While South Korea (or the Republic of Korea) occupies only a small part of the Korean Peninsula, sharing it with North Korea, it has more than two-thirds of the population in the region. The peninsula stretches 600 miles north and spans 135 miles wide. The country is bordered by the Yellow Sea in the west, the East China Sea in the south, and the Sea of Japan in the east. The country’s only land boundary is the heavily guarded Military Demarcation Line, which divides North and South Korea.[2]

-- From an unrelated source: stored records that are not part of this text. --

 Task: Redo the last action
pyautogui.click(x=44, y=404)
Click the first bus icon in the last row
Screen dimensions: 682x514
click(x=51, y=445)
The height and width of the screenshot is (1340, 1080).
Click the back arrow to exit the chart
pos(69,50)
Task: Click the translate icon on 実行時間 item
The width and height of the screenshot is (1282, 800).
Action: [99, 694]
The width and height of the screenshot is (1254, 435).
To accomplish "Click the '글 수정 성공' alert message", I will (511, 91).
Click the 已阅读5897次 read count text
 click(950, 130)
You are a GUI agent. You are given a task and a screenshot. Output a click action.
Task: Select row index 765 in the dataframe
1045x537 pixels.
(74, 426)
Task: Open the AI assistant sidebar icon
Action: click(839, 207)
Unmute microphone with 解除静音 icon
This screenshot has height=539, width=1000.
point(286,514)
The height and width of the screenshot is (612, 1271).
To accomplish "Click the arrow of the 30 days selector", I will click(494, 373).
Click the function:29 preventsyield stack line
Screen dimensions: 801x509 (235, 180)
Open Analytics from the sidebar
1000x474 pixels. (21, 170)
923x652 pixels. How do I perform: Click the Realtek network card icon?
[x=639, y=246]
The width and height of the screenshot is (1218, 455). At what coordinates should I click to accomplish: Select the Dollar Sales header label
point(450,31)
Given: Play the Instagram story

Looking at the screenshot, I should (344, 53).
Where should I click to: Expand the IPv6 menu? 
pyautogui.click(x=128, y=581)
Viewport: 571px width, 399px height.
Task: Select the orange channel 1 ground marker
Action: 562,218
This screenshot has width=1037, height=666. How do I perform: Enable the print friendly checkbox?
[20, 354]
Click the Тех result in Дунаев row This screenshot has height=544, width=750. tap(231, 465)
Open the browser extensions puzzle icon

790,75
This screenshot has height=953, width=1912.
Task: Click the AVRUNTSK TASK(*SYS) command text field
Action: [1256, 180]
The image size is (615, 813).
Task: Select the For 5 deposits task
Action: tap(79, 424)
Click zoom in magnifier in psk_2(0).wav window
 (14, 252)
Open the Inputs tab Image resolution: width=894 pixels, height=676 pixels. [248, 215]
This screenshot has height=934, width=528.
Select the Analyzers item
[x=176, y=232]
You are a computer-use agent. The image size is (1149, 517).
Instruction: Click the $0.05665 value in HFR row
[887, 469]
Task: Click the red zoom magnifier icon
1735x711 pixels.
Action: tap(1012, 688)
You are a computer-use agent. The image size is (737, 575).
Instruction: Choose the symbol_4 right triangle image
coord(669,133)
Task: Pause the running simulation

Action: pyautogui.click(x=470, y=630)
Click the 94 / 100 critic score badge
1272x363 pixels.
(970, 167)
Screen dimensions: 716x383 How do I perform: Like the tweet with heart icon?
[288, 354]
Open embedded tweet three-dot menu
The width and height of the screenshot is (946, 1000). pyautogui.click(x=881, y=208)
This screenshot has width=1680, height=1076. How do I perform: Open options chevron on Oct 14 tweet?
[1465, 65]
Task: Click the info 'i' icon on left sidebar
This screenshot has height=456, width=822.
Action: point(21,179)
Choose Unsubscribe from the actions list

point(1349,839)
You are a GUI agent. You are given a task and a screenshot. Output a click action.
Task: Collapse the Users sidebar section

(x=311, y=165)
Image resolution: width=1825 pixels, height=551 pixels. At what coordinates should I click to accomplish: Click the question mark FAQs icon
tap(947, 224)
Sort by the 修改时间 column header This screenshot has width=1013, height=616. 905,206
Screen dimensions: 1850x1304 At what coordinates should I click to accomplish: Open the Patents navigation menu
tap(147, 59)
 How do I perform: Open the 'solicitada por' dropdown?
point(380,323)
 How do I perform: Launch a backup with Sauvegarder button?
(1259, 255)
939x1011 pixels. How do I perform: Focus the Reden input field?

Geographically, South Korea is very mountainous and dominated by the Taebaek and Sobaek ranges. Most people reside in the lowlands to the west of the mountain ranges, while the rest settle in the east where the mountains descend into the sea. There are over 3,000 islands that scatter the south and west coasts. The largest island is Cheju, which is home to the volcanic Mount Halla.[3]


Historic and Cultural
South Korea has a little bit of everything. Perhaps most notable are the thousands of temples, palaces, and fortresses found in the country. Korea has a longstanding Buddhist heritage, which is quite evident with the more than 10,000 temples and 20,000 monks scattered throughout the land. The monks stay at the temples where they meditate, make lanterns, hold tea ceremonies, and otherwise live the Buddhist life.[4]

South Korea’s most famous Buddhist temple is Haeinsa, which is at the center of the Mount Gayasan National Park in Daegu. The temple features the UNESCO-listed Tripitaka Koreana, which has 80,000 wooden printing blocks that engrave the entire Buddhist scriptures. The work was started in 1252 and took 16 years to complete.

Another famous temple is the Bulguksa Temple. This beautifully painted wooden temple features the UNESCO-designated Seokguram Grotto, which is a granite Buddha that looks down through a protective glass case.[5]

South Korea has other historic and cultural sights as well. Some of the best temples, fortresses, and relics in South Korea are found in the mountains of the Bukhansan National Park, which is just outside of Seoul. Also visit the UNESCO-listed Suwon City; it is reputed for its Hwaseong Fortress and its city walls and defenses.[6]

To learn more about the Buddhist culture, Gyeongju has a museum called the “museum without walls”. It has been designated by UNESCO as one of the ten most historically significant sites in the world. The museum not only exhibits Buddhist culture, but also traces the history of the Silla Kingdom, which lasted for 1000 years.[7]

In Seoul, visit the Joseon palace of Changdeokung, which served as the residence for the Joseon dynasty rulers who reigned from the late 14th century to the early 20th century. Near the palace is the Jongmyo Shring, which has ancestral tablets of the dynasty.[8]

Probably South Korea’s most famous historic-cultural attraction is the demilitarized zone (DMZ) at the truce village of Panmunjeom. The zone sits on the border with North Korea and is the location of where the 1953 armistice was negotiated and signed. It is the only location where North and South Korea connect. It is also possible to visit some of the incursion tunnels underneath the DMZ that were discovered. These tunnels were dug to allow North Koreans to cross over to South Korea.[9]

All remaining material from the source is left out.